In the situation that prompted this whole thing, the last nlmsvc_ref
gets put by lockd itself. A kthread can't call kthread_stop on itself
since it will deadlock.
Is there a way to gracefully allow a kthread to shut itself down?
Alternately, I suppose I could schedule_work() the kthread_stop, though
that seems sort of ugly...
--
Jeff Layton <[email protected]>
On Thu, 2007-12-13 at 09:40 -0500, Jeff Layton wrote:
> On Sat, 8 Dec 2007 14:07:47 +0000
> Christoph Hellwig <[email protected]> wrote:
>
> > > + mutex_lock(&nlmsvc_mutex);
> > > + while (atomic_read(&nlmsvc_ref) != 0) {
> >
> > might be better to do the refcounting outside the thread and use the
> > kthread api, which is something we still need to do for lockd anyway.
> >
>
> I took a swipe at doing this, and have a set of patches that make lockd
> use kthreads. It works well, but there's a problem once I add in the
> reference counting.
>
> In the situation that prompted this whole thing, the last nlmsvc_ref
> gets put by lockd itself. A kthread can't call kthread_stop on itself
> since it will deadlock.
>
> Is there a way to gracefully allow a kthread to shut itself down?
> Alternately, I suppose I could schedule_work() the kthread_stop, though
> that seems sort of ugly...

GIVEN INFORMATION:
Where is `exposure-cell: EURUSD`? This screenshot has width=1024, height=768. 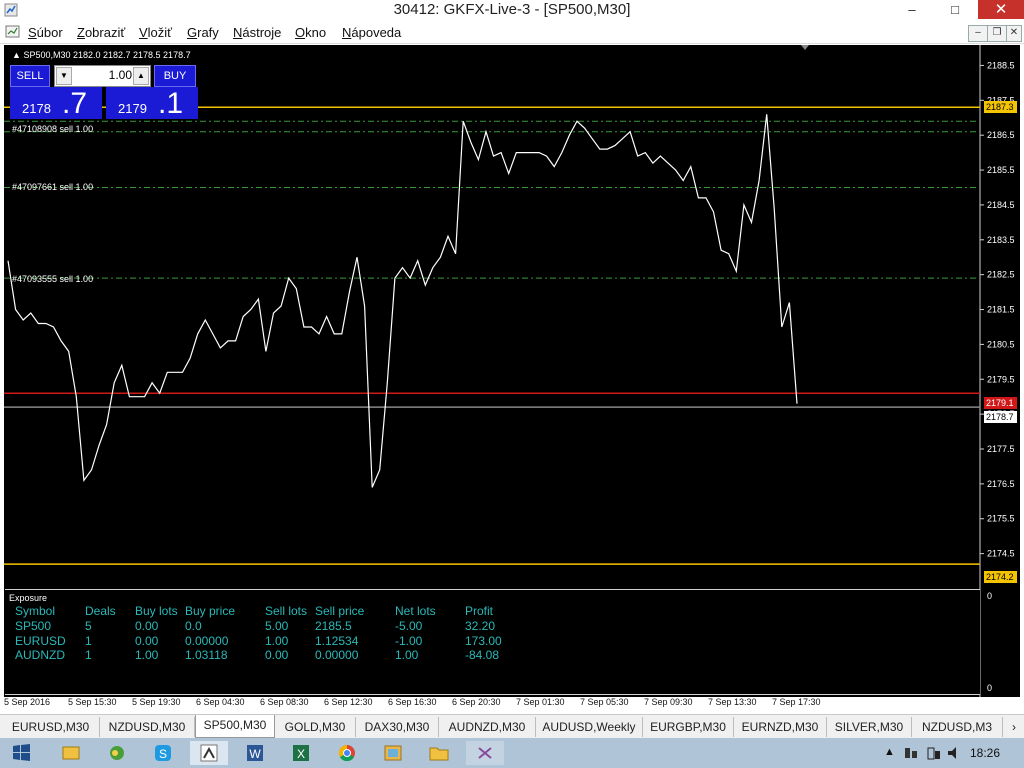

REQUEST 1: In the lockd discussion, restate the paragraph beginning "I took a swipe at doing this" in one shorter sentence, keeping its main facts.
REQUEST 2: Continue the lockd discussion, starting after its last sentence.
The lines have no connection to the lockd discussion.

FINAL ANSWER 1: The writer has patches that convert lockd to kthreads, and they work well until reference counting is added, which causes a problem.

FINAL ANSWER 2:
How about just 'return'? :-)
You shouldn't need to signal yourself to stop.
Cheers
Trond
> + mutex_lock(&nlmsvc_mutex);
> + while (atomic_read(&nlmsvc_ref) != 0) {
might be better to do the refcounting outside the thread and use the
kthread api, which is something we still need to do for lockd anyway.
On Sat, 8 Dec 2007 14:07:47 +0000
Christoph Hellwig <[email protected]> wrote:
> > + mutex_lock(&nlmsvc_mutex);
> > + while (atomic_read(&nlmsvc_ref) != 0) {
>
> might be better to do the refcounting outside the thread and use the
> kthread api, which is something we still need to do for lockd anyway.
>
Currently sending a SIGKILL to lockd tells it to drop all of its locks
without exiting. If we change lockd to use kthreads, will we have to
change that to use a different mechanism?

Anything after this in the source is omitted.